Individuals and social groups have always been cyborgs because we have always existed in tandem with technology. Today, with the vast proliferation and diffusion of new technologies throughout society, techno-human syntheses occur in more aspects of our lives than ever before. Advances in medicine augment our bodies with technology (e.g., pills, pacemakers, IUDs, breast implants, Viagra, contact lenses).  Communication is increasingly technologically mediated (e.g., radio, television, the web).  We are experiencing a proliferation of personal devices like the smart phone, which is, essentially, a computer we carry with us wherever we go, often sleeping with them at our bedsides and using them check our profiles and messages first thing in the morning. It is not difficult to imagine a future where we begin to look like the cyborgs found in movies; however, our definition goes far beyond the half-human, half-robots propelled into the popular imaginary by science fiction and cyberpunk because technology is about more than electronics.

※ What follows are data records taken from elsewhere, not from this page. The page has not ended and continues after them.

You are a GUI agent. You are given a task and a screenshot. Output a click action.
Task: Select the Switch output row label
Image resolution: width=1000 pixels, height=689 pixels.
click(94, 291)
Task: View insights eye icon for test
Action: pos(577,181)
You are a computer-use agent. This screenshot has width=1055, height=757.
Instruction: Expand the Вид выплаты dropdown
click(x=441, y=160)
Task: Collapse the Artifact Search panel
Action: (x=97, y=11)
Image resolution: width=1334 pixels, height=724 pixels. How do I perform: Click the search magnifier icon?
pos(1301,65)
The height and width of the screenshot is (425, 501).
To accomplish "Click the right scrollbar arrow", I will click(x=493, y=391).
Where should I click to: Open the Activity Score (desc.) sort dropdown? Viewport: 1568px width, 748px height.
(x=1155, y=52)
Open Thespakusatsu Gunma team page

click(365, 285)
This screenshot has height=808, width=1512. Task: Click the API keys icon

The layout of a prison or a school is a technology of discipline; language is a technology of thought and communication; cultural norms themselves are technologies of social organization

—in every instance, technology is the product of a particular historical moment and it becomes integrated into the social life of that period.

Our focus is as broad as these examples suggest, but we most often focus on new technologies. Today, the reality is that both the digital and the material constantly augment one another to create a social landscape ripe for new ideas. As Cyborgologists, we consider both the promise and the perils of living in constant contact with technology.